Records for this task -
^^^^^^^^^^^^^^^^
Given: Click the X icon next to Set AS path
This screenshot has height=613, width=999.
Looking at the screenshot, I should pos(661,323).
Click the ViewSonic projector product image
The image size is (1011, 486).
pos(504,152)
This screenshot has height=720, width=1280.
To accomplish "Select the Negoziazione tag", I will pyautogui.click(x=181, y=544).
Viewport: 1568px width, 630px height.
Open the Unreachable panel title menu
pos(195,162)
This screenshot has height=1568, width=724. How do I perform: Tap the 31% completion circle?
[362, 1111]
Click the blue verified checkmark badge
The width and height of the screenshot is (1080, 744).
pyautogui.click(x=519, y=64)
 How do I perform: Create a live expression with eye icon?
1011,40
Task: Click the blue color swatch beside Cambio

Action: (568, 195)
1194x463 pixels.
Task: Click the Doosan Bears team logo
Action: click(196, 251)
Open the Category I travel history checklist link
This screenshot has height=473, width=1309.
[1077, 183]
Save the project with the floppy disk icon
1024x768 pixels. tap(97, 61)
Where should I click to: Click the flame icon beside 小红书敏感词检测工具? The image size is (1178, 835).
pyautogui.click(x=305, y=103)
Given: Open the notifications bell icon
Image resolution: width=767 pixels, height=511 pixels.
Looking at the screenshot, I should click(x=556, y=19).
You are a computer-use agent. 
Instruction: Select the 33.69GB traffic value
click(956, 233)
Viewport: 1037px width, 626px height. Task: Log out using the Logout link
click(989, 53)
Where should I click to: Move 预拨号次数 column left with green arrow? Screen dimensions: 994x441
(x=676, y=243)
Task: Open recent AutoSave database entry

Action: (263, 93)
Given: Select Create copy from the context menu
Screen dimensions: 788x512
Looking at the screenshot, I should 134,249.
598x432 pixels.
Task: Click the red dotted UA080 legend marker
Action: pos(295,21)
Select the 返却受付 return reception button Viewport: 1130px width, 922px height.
^^^^^^^^^^^^^^^^
Aim of the task -
Work through the data and report how many of its lines hold the word "Given", giving only the figure.

Exercise solution -
3